Saved entries:
═══

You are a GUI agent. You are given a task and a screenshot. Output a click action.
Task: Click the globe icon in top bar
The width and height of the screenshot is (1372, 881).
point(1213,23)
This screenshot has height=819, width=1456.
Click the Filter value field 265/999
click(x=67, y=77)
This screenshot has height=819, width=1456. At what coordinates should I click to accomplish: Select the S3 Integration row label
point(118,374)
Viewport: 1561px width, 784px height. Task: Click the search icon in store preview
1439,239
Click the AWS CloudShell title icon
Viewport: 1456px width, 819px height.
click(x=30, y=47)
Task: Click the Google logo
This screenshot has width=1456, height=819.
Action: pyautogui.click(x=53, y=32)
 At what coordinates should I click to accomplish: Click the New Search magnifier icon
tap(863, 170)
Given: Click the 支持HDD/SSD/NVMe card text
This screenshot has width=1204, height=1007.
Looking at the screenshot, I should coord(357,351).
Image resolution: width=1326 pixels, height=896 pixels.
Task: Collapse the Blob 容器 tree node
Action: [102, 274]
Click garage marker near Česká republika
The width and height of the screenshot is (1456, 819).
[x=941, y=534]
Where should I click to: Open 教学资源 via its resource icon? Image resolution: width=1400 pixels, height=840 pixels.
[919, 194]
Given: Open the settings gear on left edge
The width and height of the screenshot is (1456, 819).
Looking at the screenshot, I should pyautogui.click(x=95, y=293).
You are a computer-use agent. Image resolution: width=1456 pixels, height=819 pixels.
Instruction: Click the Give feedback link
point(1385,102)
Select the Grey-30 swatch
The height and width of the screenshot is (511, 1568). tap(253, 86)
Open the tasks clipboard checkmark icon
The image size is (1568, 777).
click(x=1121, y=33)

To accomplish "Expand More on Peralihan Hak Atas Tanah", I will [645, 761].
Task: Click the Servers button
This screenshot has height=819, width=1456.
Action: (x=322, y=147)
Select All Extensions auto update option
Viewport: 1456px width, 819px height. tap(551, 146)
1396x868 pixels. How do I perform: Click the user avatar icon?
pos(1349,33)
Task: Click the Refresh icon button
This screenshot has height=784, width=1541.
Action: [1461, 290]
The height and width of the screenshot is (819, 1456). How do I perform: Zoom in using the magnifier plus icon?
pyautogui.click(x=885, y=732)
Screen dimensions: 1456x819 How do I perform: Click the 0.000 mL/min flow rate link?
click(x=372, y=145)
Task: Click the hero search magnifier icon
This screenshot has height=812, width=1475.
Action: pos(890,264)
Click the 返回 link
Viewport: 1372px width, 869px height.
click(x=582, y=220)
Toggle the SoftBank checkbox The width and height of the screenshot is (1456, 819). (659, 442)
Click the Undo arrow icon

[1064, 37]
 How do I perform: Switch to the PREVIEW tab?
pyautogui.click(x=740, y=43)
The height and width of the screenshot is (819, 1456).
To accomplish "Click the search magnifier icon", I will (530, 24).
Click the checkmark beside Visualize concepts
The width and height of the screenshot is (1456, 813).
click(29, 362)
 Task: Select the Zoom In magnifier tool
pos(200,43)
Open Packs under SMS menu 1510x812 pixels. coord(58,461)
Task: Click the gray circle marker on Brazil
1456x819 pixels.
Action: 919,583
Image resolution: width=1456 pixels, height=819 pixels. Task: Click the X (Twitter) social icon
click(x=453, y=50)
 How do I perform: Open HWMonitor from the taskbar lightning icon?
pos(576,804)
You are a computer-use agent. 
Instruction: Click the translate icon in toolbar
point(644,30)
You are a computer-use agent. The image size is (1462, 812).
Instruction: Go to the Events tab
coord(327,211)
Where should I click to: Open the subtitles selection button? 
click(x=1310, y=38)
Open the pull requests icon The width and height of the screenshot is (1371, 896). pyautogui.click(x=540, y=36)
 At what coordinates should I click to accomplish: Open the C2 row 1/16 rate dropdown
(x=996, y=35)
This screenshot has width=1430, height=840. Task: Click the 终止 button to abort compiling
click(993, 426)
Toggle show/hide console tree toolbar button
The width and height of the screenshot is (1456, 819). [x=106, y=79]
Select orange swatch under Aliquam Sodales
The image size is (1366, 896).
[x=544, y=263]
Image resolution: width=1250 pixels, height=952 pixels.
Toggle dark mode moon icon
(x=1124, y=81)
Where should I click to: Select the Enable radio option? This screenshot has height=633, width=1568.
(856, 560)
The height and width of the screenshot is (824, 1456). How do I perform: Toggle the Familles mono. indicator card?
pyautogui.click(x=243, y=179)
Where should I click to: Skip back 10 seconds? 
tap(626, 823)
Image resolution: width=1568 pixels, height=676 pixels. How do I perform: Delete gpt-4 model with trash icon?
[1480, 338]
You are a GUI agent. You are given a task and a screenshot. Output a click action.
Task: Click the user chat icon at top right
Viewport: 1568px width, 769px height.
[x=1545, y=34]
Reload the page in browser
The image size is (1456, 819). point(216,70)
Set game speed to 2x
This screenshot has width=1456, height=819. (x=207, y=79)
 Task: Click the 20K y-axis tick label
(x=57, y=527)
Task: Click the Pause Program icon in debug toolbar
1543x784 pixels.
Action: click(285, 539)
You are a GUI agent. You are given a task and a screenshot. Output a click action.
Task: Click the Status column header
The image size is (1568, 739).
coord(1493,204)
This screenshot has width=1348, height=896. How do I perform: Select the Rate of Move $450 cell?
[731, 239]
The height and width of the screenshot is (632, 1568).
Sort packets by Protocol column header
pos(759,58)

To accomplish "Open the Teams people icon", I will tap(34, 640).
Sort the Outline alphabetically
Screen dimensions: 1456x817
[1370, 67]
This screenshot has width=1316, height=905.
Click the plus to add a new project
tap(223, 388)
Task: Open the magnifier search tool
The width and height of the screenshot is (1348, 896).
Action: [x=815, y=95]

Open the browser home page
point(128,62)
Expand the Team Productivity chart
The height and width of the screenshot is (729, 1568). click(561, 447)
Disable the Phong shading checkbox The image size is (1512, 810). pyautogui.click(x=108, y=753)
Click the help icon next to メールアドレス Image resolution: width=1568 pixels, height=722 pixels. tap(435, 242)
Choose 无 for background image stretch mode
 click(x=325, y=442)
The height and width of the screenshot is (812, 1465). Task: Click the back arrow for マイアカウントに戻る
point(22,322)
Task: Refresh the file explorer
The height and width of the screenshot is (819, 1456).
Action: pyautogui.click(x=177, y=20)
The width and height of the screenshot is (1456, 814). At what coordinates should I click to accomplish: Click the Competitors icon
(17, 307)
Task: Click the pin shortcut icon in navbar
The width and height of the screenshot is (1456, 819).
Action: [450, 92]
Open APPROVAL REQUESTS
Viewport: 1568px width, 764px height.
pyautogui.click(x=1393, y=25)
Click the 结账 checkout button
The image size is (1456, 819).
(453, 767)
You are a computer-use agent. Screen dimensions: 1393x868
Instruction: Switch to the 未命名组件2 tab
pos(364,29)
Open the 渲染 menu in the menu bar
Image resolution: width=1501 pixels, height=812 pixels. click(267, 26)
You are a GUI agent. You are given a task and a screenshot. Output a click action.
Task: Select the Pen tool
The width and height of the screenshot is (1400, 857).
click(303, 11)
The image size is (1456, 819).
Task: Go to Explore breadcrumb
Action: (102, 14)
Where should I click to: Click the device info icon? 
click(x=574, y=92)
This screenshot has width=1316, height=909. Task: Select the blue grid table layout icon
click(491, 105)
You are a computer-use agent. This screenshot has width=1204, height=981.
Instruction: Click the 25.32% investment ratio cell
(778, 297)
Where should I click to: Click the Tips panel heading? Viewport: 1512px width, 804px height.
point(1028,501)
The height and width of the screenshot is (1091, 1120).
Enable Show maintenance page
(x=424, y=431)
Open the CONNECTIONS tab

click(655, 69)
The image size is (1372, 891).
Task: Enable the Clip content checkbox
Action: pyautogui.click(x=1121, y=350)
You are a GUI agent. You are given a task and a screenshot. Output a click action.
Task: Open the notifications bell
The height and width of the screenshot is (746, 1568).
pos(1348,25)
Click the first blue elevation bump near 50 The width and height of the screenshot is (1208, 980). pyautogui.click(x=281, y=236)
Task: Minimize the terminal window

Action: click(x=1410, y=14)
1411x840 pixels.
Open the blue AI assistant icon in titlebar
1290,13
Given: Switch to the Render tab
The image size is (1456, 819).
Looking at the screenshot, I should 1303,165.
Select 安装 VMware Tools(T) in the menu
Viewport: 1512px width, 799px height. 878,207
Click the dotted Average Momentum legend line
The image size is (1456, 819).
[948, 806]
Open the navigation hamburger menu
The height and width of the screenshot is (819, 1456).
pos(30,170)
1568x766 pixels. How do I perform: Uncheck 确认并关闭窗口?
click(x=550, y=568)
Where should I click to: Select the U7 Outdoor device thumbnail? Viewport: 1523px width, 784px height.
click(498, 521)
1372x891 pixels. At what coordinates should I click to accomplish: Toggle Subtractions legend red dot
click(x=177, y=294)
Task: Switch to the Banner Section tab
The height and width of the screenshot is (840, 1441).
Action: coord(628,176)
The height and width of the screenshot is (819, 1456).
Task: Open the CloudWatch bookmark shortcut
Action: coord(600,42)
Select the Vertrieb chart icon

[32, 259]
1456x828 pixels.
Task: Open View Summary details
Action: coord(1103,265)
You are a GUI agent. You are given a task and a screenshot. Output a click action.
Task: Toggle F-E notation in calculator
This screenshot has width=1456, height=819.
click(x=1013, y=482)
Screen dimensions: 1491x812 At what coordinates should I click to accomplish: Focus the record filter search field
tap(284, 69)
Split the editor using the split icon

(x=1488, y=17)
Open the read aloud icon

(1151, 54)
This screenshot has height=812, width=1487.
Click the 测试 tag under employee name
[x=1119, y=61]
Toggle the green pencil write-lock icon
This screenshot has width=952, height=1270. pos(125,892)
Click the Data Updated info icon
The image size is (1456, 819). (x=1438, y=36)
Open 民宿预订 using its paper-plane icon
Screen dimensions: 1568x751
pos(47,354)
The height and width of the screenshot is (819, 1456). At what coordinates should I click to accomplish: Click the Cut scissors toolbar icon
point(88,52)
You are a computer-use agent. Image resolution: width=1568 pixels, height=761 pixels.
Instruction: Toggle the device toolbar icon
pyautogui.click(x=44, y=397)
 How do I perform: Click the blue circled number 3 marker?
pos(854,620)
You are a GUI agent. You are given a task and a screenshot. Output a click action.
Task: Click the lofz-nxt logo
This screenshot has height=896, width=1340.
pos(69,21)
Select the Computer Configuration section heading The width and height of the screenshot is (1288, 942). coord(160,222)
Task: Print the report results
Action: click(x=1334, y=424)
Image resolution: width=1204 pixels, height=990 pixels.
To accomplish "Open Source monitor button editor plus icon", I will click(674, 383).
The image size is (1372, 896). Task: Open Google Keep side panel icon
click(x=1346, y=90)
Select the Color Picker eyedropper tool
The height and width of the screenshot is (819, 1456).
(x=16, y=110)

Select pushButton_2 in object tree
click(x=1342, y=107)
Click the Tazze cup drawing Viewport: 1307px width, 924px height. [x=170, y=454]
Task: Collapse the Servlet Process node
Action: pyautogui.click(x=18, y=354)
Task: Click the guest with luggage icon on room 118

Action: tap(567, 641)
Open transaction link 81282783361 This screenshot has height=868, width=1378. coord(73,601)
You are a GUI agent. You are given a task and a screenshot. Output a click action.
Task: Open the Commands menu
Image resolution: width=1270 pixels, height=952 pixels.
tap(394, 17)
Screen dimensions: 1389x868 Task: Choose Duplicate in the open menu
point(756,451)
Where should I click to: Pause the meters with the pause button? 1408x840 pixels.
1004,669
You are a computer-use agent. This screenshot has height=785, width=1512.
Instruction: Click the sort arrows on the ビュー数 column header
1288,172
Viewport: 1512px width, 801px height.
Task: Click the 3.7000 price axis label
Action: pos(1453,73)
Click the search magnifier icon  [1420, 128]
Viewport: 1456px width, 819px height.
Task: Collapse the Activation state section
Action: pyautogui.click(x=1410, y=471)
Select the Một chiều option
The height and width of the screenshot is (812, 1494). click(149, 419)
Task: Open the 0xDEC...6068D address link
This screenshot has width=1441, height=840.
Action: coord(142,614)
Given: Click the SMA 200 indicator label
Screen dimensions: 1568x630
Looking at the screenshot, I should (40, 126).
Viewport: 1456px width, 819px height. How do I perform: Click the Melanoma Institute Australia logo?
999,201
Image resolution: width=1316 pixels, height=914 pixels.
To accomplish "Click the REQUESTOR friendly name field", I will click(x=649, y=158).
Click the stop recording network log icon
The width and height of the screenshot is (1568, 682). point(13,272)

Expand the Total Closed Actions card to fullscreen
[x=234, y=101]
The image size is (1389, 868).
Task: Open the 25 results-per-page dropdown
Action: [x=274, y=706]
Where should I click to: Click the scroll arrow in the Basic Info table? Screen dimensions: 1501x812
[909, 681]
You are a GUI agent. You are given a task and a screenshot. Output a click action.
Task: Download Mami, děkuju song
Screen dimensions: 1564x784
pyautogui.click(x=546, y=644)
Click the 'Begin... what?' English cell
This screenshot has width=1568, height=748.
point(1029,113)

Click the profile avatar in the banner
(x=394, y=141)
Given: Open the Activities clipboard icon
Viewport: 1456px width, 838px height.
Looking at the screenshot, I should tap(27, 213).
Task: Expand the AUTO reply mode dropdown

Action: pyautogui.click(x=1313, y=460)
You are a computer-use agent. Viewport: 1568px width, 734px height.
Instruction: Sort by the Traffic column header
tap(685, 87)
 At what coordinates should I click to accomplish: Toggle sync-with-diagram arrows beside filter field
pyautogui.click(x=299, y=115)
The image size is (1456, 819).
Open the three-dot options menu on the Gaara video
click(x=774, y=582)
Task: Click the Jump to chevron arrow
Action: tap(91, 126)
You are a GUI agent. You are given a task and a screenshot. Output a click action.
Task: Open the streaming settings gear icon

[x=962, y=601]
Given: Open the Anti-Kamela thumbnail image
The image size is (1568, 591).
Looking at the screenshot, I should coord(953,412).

═══

Match on "clipboard" and report each line of the data above that has it.

WRITTEN ANSWER:
Open the tasks clipboard checkmark icon
Given: Open the Activities clipboard icon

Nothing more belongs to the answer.